Why is this JSON giving null values when I deserialize and try to extract values-CodePudding

I'm using Spark Structured Streaming to consume messages sent from a few Kafka topics. The json string is structured like this and I want to extract 'created_at', 'text' and 'tag':

{"data":
  {"created_at":"***",
   "id":"***",
   "text":"***"},
 "matching_rules":
   [{"id":"***",
     "tag":"***"}]
}

I wrote the following schema:

val DFschema = StructType(Array(
      StructField("data", StructType(Array(
        StructField("created_at", TimestampType),
        StructField("text", StringType)))),
      StructField("matching_rules", StructType(Array(
        StructField("tag", StringType)
      )))
    ))

When I use the schema with from_json() I can successfully extract 'created_at' and 'text' as columns with non-null values using getField(), but when I try to do the same for 'tag' its column is populated with nulls:

val kafkaDF: DataFrame = spark.readStream
      .format("kafka")
      .option("kafka.bootstrap.servers", servers)
      .option("failOnDataLoss", "false")
      .option("subscribe", topics)
      .option("startingOffsets", "earliest")
      .load()
      .selectExpr("CAST(key AS STRING)", "CAST(value AS STRING)")
      .select(col("key"), from_json($"value", DFschema).alias("structdata"))
      .select($"key",
        $"structdata.data".getField("created_at").alias("created_at"),
        $"structdata.data".getField("text").alias("text"),
        $"structdata.matching_rules".getField("tag").alias("topic")
      )
      .withColumn("hour", date_format(col("created_at"), "HH"))
      .withColumn("date", date_format(col("created_at"), "yyyy-MM-dd"))

Looking at the json I see that 'id' and 'tag' are wrapped in square brackets and this leads me to suspect I've left out a datatype in the schema, but I'm not experienced enough to know what. Appreciate the help.

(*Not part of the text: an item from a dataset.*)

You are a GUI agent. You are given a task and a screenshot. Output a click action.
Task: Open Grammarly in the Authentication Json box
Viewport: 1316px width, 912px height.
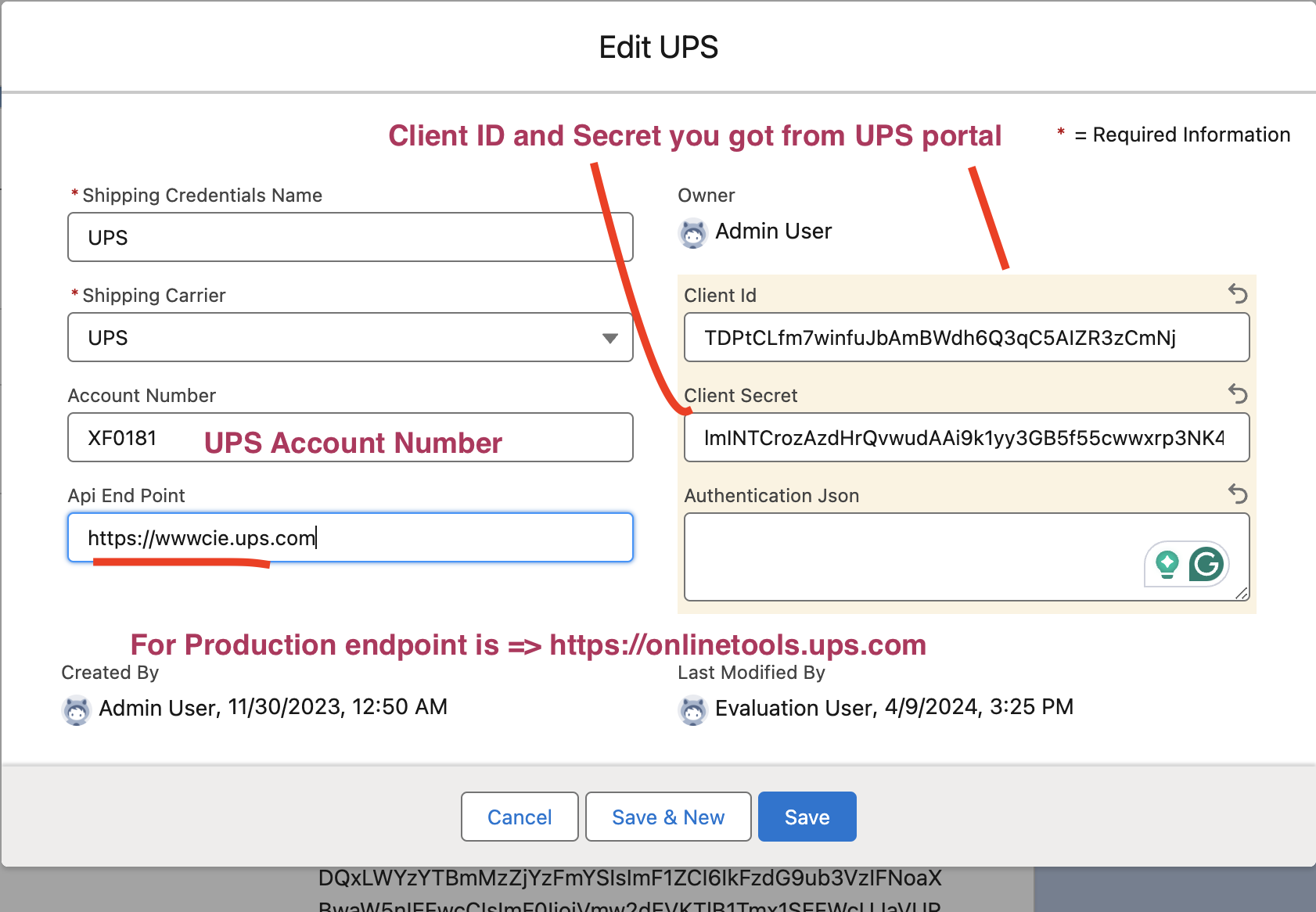click(x=1205, y=563)
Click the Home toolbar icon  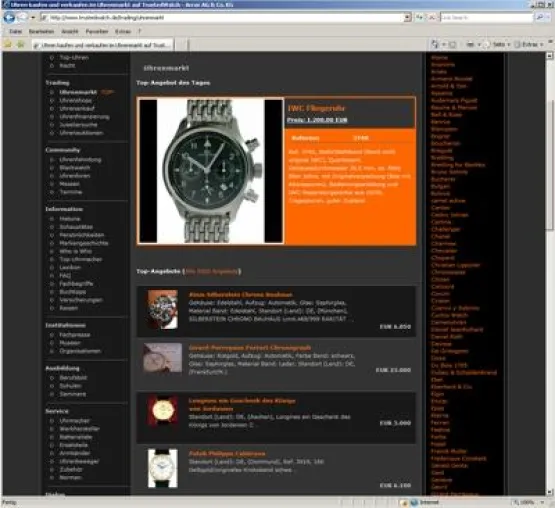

CodePudding user response：

For arrays, you have to wrap your StructType with ArrayType as below:

val DFschema = StructType(Array(
  StructField("data", StructType(Array(
    StructField("created_at", TimestampType),
    StructField("id", StringType),
    StructField("text", StringType)))),
  StructField("matching_rules", ArrayType(StructType(Array(
    StructField("tag", StringType),
    StructField("id", StringType))
  ))))
)

Another alternative is to use (under the assumption that content is your column):

ds = ds.withColumn("content", 
  expr("from_json(content, 'STRUCT<data:STRUCT<created_at:STRING,id:STRING,text:STRING>,matching_rules:ARRAY<STRUCT<id:STRING,tag:STRING>>>')")
)

You can ask Spark to generate the schema through schema_of_json.

Good luck!